— Start DATA PROVIDED —

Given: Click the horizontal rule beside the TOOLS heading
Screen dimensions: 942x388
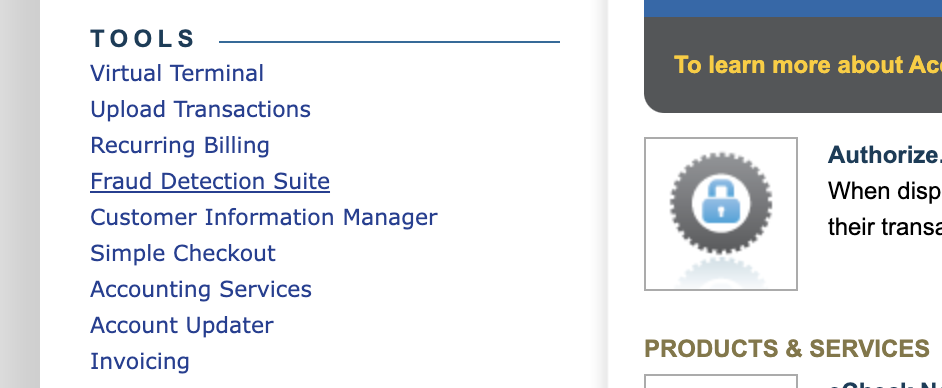Looking at the screenshot, I should (389, 42).
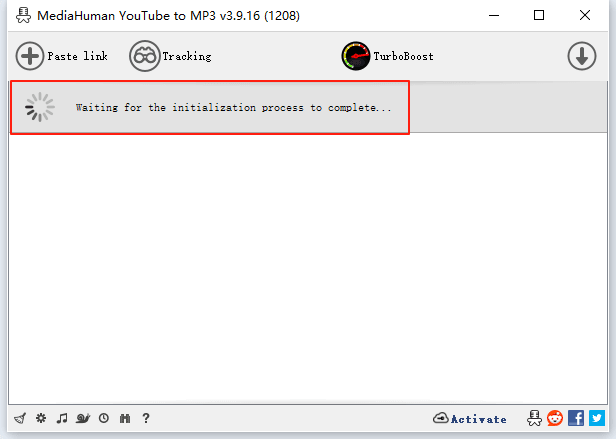Click the Activate link

coord(470,419)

— End DATA PROVIDED —

• [YOUR OBJECTIVE] Can you transcribe every line of the records above word for word, leaving the pictures out of your answer?

• [EXPECTED OUTPUT]
Given: Click the horizontal rule beside the TOOLS heading
Screen dimensions: 942x388
Looking at the screenshot, I should (389, 42).
Click the Activate link

coord(470,419)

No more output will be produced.